Submitted November 17, 1997. **Decided November 21, 1997

Appeal from the United States Tax Court, No. 18474-96.

Before: HUG, Chief Judge, PREGERSON and BEEZER, Circuit Judges.


Stuart Hoffman appeals pro se the Tax Court's dismissal for failure to state a claim of his petition seeking a redetermination of deficiencies in his income tax liabilities for tax years 1988, 1989 and 1991. We affirm the Tax Court's decision, and impose the sanctions requested by the Commissioner of Internal Revenue.

Hoffman reported no income, failed to file income tax returns and paid no taxes for the tax years 1988, 1989 and 1991. In this appeal, Hoffman contends that the Tax Court erred in dismissing his petition because: he is a natural born citizen of a state and is immune from all direct unapportioned taxes; the Internal Revenue Service may not collect taxes; and wages are not "income".

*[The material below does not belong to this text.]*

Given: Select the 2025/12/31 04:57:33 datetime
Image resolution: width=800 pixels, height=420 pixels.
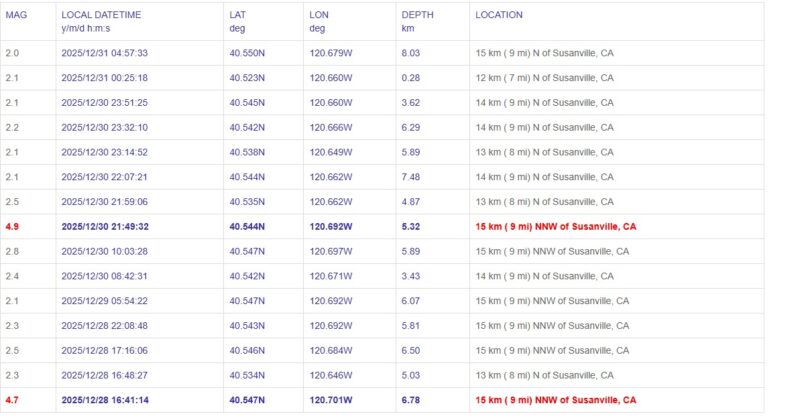Looking at the screenshot, I should [x=105, y=52].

"This court has repeatedly rejected the argument that wages are not income as frivolous." Olson v. U.S., 760 F.2d 1003, 1005 (9th Cir. 1985). Income may be taxed without apportionment under the Sixteenth Amendment. See Wilcox v. CIR, 848 F.2d 1007, 1008 n. 3 (9th Cir. 1988). Hoffman's claims are similar to those which have been repeatedly rejected by this court as frivolous. See id. Thus, the Tax Court appropriately dismissed Hoffman's petition.

The Commissioner requests $2,000 damages as a sanction. Because we conclude that Hoffman's appeal is frivolous, the Commissioner's request is granted, and judgment shall be entered in favor on the Commissioner.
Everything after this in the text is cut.